こうしたTADOKU的な考え方、言語習得の方法がここから世界にどんどん広まっているようです。また、いわゆる言語研究者達の中にも、こうした先進的な考えを提唱している方々もいます。Stephen Krashen という有名な方がいらっしゃって、その方の提唱する英語習得についての論理も実にTadoku的です。
The Compelling (not just interesting) Hypothesis
たくさんのインプットが先に来て、それから自然に習得していくという説です。この方は日本でも大変有名な方で、彼の説は多くの学習サイトでも語られているようですが、ちょっとひっかかるのは、”INPUT"のみに注目があつまっているところ。Stephenさんはけして、ただINPUTすればいいといっているのではありません。Compelling （Not Just Interesting)Hypothesisという題名のようにとにかく、夢中になって楽しんで本を読んだり、お話を聞いたり、ドラマを見たり、人と話したりすること。もう、Interesting（興味）なんてものを超えてCompelling（Compellingって、受験英語だと、強いる。。みたいな意味が主なんですがここではそうではないんですよね～。）もう、夢中になれるような素材にたっぷりふれ、学習をしているなどという考えを忘れるくらいのめりこむこと。そうしているうちに、気がついたら言葉がついてくる。と、述べていらっしゃいます。お勉強的になんでもいいからとにかく読めというスパルタ式多読とはぜんぜん違うんですね。
Stephen Krashen 2011
Many Japanese English-learners are annoyed at their unsatisfied English proficiency
after all the hard work through junior high school, high school and even through university.
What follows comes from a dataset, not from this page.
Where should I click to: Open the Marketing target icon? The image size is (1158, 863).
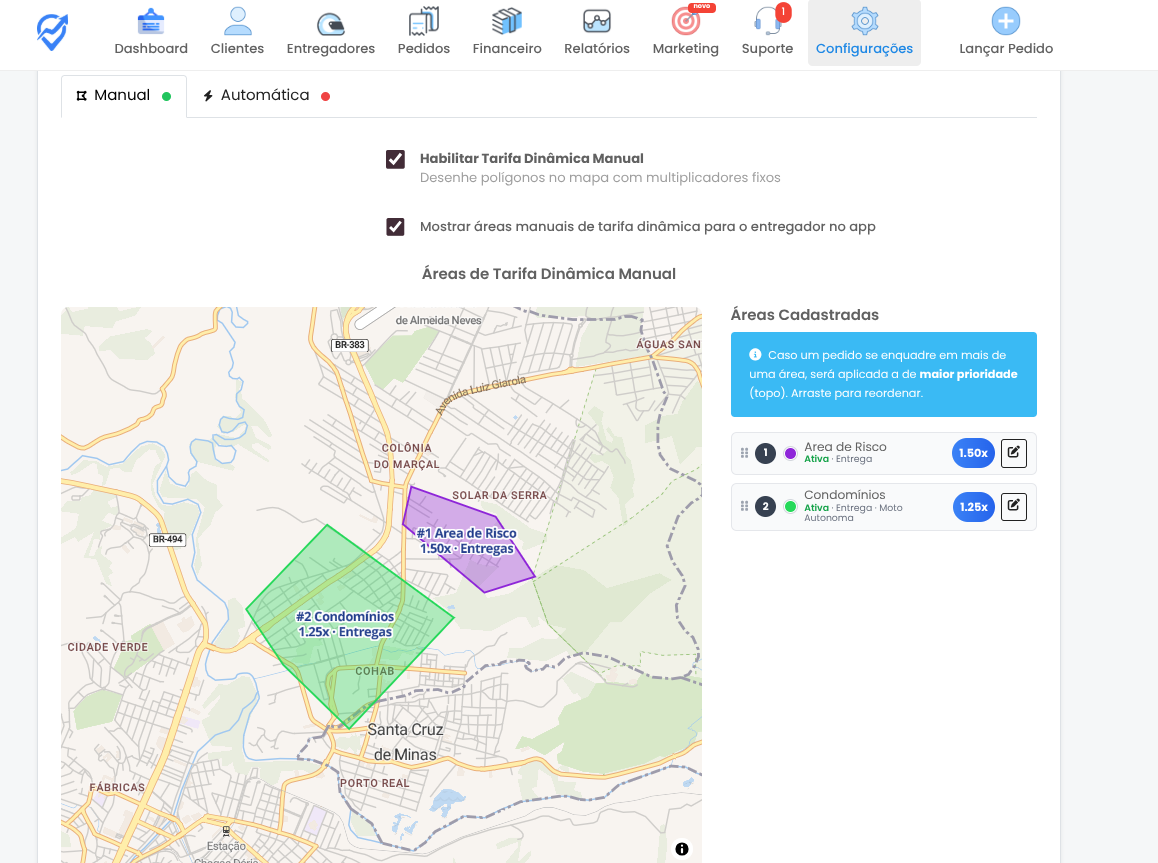click(x=685, y=23)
How many years is it, all told? 10 years!!! Phew!!
It seems like it's a common problem all over the world. One of my friends in Canada says there are many people around her who complain that they cannot use the languages they studied at school as they are supposed to do.
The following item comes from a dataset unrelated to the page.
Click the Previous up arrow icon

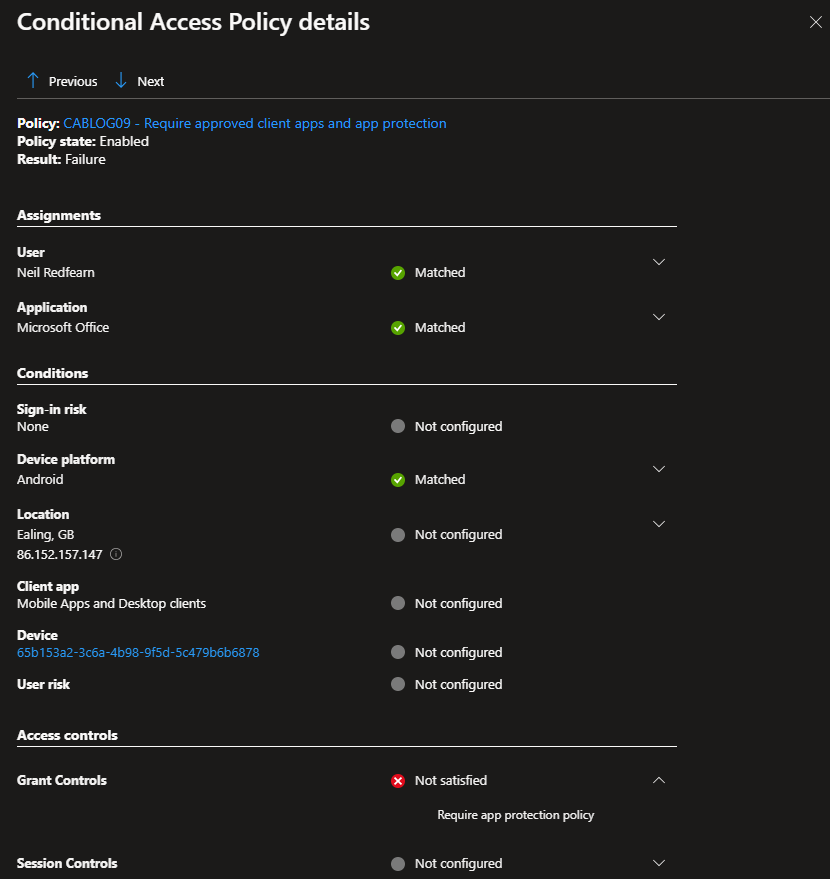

On the other hand, recently, there are many young foreign people who are learning Japanese
quite well. Most of them read Japanese comic and watch anime or dramas a lot!! They do it just for a total joy, without thinking about "Studying Japanese". They enjoy those materials because they just love them and want to know what will happen next. They cannot stop reading, cannot put the book down! And before they know it, they have learned Japanese quite a lot. Then, some of them would come to try learning it more deeply or precisely. Actually, when I read some writings by foreign people who are learning Japanese by this "Tadoku" way, I clearly find big differences between them and those who are "just studying Japanese". Their writings are quite natural and attractive. Of course there are lots of mistakes in their Japanese but their natural writing style and attractive contents just catch my eyes and let me not notice such small mistakes.
Those new-type language learners, who always seek for fun and new information, all seem to get connected to each other somewhere and reach the two powerful language learning leaders.
Here's the HP held by an enthusiastic American Japanese-learner; Ajatt；the envy of many Japanese-learners all around the world.
(One of my friends who just has kept enjoying Japanese comic, anime and dramas and now enjoys even novels, told me about this site. Thanks so much, my friend!!^^)
He is writing how enjoyably people can learn languages including his true experiences
through comic, dramas, movies, books, etc.
Here's one of his entries in which I totally agree with him.
"Focus on 日本語, not on stupid tests. Take it from someone who knows: your daily interactions in Japanese are the greatest preparation and proof of proficiency. Watching comedy shows, talking to friends, reading manga ? this is the real deal; this is life; this is your test of Japanese language proficiency. You should aim to be so good at Japanese that some stupid deskmonkey circle-filling test of it would simply be an insult to your very being ? a proposition as ludicrous as asking you to take the TOEIC or TOEFL.
Do. Not. Learn. Japanese. To. Take. Tests. In."
Especially, I love here^^.
"Focus on 日本語、not on stupid tests.
Watching comedy shows, talking to friends, reading manga.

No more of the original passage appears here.